È la lingua a parlare dei personaggi, modulandosi a seconda del momento e del loro umore. La lingua qualifica e spesso divide, esplicita da che parte si sta e che cosa si è diventati.
Passati crepati
Insieme ai ricordi di una Bratislava sotto il governo comunista, il passato di Katarína ed Eugen si inserisce nella trama senza preavviso. Prepotente come i pensieri che d’un tratto ti travolgono mentre sei impegnato a fare altro. Si va dal loro primo incontro fino al matrimonio, per poi giungere alla spaccatura con cui deve ancora fare veramente i conti. Katarína non è la sola a dover rifiorire tra le crepe. La trama ospita anche i flashback della storia d’amore tra l’amica Viera e una professoressa, finita anch’essa nel peggiore dei modi.
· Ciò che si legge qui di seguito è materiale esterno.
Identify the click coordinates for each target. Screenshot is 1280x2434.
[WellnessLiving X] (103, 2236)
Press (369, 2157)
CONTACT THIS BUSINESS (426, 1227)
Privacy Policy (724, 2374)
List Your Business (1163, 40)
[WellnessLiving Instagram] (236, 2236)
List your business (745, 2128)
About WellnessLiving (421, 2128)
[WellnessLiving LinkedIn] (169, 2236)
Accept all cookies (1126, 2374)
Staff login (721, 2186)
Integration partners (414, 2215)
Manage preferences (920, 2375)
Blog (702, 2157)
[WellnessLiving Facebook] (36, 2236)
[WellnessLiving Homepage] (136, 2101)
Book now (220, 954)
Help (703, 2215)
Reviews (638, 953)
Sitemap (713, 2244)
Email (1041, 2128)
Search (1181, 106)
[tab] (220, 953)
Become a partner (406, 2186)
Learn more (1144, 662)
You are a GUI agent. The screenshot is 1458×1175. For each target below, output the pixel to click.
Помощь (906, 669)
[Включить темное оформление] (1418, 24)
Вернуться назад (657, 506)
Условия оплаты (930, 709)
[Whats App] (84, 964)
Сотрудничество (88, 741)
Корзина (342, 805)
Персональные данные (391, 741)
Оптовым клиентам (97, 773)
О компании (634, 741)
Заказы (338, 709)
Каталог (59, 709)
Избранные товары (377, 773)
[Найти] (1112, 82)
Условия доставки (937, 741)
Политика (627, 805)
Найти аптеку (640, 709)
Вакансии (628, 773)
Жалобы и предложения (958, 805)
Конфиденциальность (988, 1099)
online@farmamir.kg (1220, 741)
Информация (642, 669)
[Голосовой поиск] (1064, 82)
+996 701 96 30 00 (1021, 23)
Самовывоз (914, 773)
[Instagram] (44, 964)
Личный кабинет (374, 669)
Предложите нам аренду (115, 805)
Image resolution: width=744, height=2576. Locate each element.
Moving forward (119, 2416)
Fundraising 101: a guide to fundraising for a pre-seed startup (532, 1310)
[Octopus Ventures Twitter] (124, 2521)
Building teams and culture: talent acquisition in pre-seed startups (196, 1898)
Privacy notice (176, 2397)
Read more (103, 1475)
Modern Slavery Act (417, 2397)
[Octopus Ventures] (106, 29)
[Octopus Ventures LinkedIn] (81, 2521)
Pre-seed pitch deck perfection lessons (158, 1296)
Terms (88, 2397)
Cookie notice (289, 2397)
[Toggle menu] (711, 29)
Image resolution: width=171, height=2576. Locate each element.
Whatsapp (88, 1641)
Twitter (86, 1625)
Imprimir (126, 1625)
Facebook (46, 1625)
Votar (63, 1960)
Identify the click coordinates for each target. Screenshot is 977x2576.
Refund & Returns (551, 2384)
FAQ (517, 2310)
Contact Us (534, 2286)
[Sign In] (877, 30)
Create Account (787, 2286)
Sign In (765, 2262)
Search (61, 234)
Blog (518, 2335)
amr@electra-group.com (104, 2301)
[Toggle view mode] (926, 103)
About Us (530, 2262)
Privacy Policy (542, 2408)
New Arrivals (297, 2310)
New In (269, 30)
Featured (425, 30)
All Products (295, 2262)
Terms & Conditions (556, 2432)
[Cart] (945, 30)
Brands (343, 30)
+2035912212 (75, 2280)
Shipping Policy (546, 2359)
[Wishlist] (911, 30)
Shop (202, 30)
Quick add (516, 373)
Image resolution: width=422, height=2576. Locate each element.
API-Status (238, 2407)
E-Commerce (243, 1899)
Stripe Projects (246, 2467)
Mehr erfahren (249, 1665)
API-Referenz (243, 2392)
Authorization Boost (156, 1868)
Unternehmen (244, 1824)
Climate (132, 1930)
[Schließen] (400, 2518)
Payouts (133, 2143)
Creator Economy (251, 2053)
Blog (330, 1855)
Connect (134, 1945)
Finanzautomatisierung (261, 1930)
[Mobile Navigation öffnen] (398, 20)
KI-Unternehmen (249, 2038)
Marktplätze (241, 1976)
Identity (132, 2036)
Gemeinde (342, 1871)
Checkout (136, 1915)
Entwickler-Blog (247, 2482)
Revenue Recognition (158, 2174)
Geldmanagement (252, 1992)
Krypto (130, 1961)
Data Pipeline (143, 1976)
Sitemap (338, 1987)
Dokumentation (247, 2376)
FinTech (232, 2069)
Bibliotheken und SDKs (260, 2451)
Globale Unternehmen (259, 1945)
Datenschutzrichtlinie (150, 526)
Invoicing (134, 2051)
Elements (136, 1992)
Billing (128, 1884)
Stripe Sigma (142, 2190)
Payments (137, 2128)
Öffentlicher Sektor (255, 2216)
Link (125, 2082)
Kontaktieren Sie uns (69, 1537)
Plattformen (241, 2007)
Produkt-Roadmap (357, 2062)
Una narrazione intima ed efficace teletrasporta il lettore nel pallido mondo esteuropeo facendogli scorgere i colori di ogni cosa. Quello di Jana Karšaiová è uno sguardo a cui non sfugge niente, che sa trasformare in immagini affascinanti anche le azioni più scontate. Se questa è la carica espressiva che ottiene da una lingua che ha preso in prestito, ci si chiede cosa potrebbe fare nella sua lingua madre. Ma in fondo, come lei stessa ha dichiarato, è in italiano che si sente davvero libera.